I’m glad they did this HD remake – the original game holds a very special place in heart, and is pretty integral do my development as a gamer. Unfortunately, you can’t play the original game using a HDMI cable on the Xbox 360, and whilst I could have picked it up on Games on Demand, I never got around to it. Then they announced the HD remake – the Anniversary Edition – and all was right with the world. All it is really is the original game with HD textures super-imposed over everything, along with some minor bug fixes. Everything else is pretty much the same (I hear rumours that the team – a combination of 343 Studios, Saber Interactive and someone called Certain Affinity had like no budget for this re-make, which would explain a lot of things), good and bad, but what can you do.
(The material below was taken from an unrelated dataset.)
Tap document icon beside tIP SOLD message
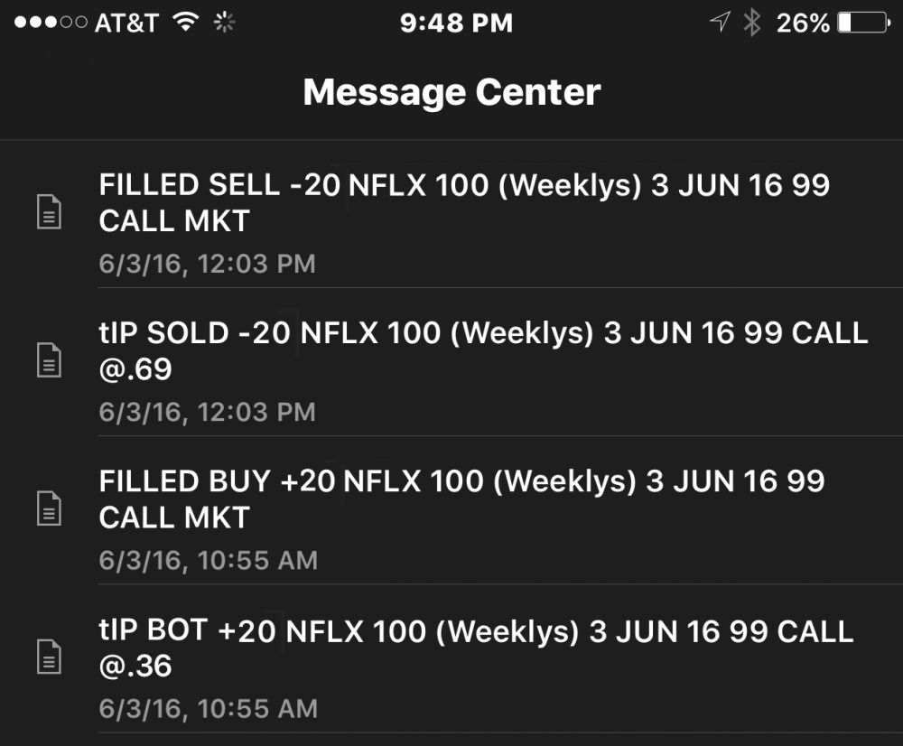The width and height of the screenshot is (903, 746). (49, 360)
There’s multiplayer this time, although it’s basically Reach’s multiplayer system, using re-made Halo maps.
Halo CE was instrumental into getting me into the more ‘core’ console scene. Before that came out, I basically only played strategy games (and the odd other game) on my PC, and then I had my Nintendo 64/GameCube for everything else, which was mainly Zelda and the odd other title that took my fancy. To say I was a ‘Gamer’ back then probably isn’t entirely true. Gaming for me was just a hobby equal to that of reading, watching films and listening to music, I never favoured one over the other and there are plenty of people out there who were more into it than I was. I didn’t play FPS games that much either, apart from the early Medal of Honor games (Opening level of Frontline FTW).
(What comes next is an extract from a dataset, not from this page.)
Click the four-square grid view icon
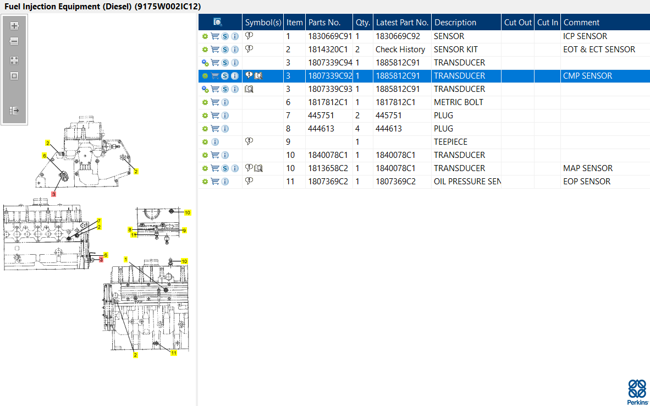Screen dimensions: 650x406 14,61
Then game Halo, and a lot of fond memories. To my knowledge (which is patchy because I don’t really remember a lot of how the industry was back then – didn’t really follow that closely), it was the first mainstream shooter that had a decent, story-driven campaign (Half-Life non-withstanding, although it’s debateable if that could be considered ‘mainstream’). Even if it was accidental, it was key to the initial success of the original Xbox, and it showed the potential of story driven AND action based shooters (Medal of Honor was kind of stealth based, all things considered). My fondest memory is with me and my brother in his room, the lights are off, and we are playing the level 343 Guilty Spark for the first time. (First time you meet the flood, FYI). Let me tell you, that when we saw those ghostly silhouettes and when those little leach things first attacked you, we basically shat our pants, and it was glorious.
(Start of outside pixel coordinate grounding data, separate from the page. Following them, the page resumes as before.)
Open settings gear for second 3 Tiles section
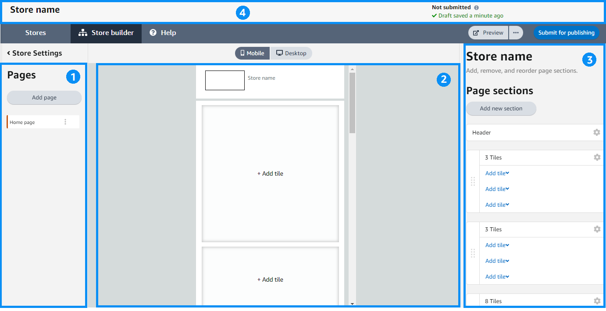This screenshot has width=606, height=311. point(596,229)
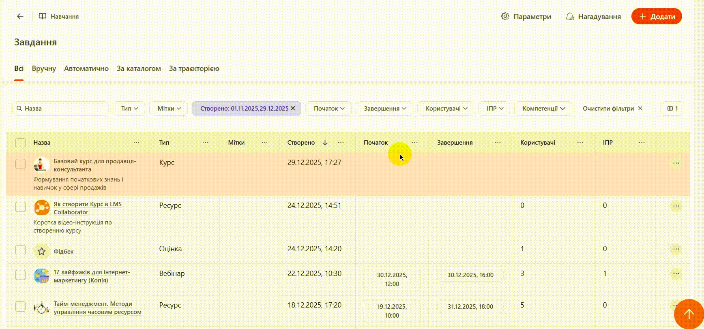Toggle sort arrow in Створено column

tap(325, 143)
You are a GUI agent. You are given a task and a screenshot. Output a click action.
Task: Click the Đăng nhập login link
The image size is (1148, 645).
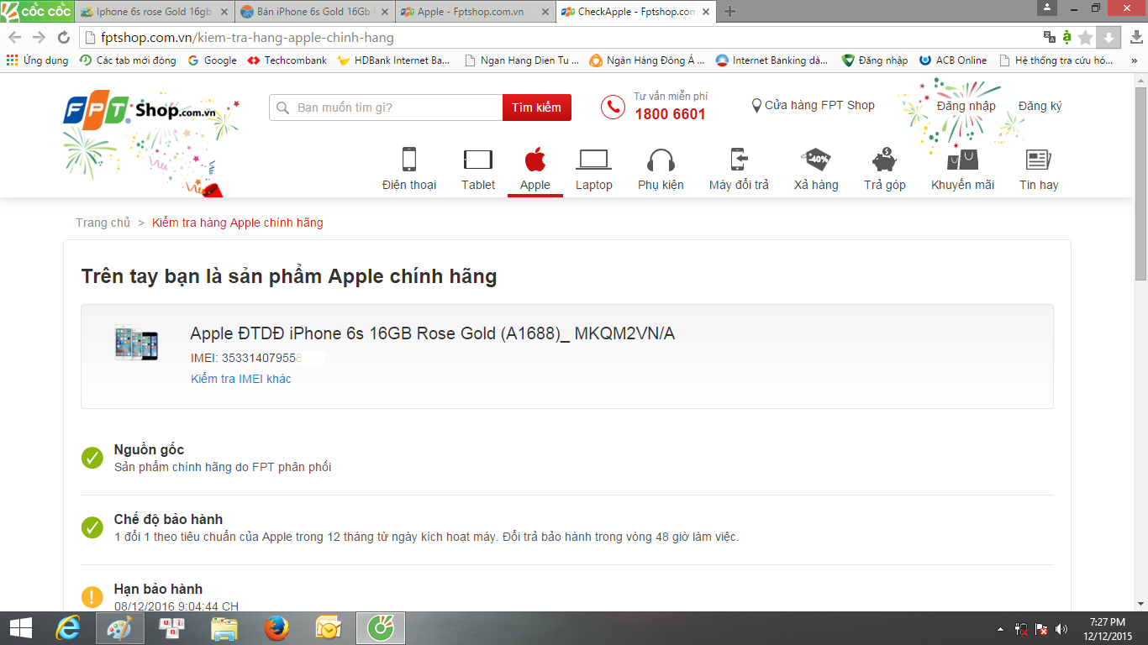(966, 106)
That, and the fact that on another level prior to that, Assault the Control room, we’d painstakingly gather as many marines as we good, kept them alive, and then assaulted this particular Covenant stronghold that was up a hill. Again, glorious. There’s been many theories as to why Halo works so well – the fact that the Master Chief is a blank canvas, so it’s easier to impose yourself into the game, the mystery of Halo (so good story-writing, basically), well crafted set-pieces (Beach assault on Silent Cartographer, anyone?), whatever… the fact of the matter is that it worked fantastically well, and I’m fairly sure it helped shape the industry and the genre. If I’m being honest, Halo 2 and 3 weren’t nearly as good. Although I did rather enjoy Halo 3‘s story, and the technology behind it made it look good, not to mention the improvements to multiplayer, The Forge, and other elements to the franchise. Halo 2, if I’m being honest, was a little bit shit, although it did help put Xbox Live on the map, and helped establish it as THE service for competitive online gaming. Halo: ODST was a very interesting exploration of what other styles of gameplay the franchise could provide – I hope we see more of it, and you can read my thoughts on Halo: Reach here. None of them had quite the same impact as Halo CE though.
Some people would want more from a HD remake – and in many ways there is probably more Microsoft could have done with the Anniversary Edition, but this is one game I’d happily slap my £40 down for, regardless of what was in it, as I owe the original Halo that much. It’s just a shame Bungie haven’t worked on it, as really the money should go to them, but I’m willing to give 343 the benefit of the doubt for now (Let’s see where they go with Halo 4, although I’m not entirely sold on an entire trilogy just yet). It’s a shame my brother is in the Philippines right now, as I’d love to sit down with him with the Anniversary Edition and play through it for old times’ sake, but I’m sure I can find someone else to play it with.
Give me a few days, and I’ll write a mini review on it.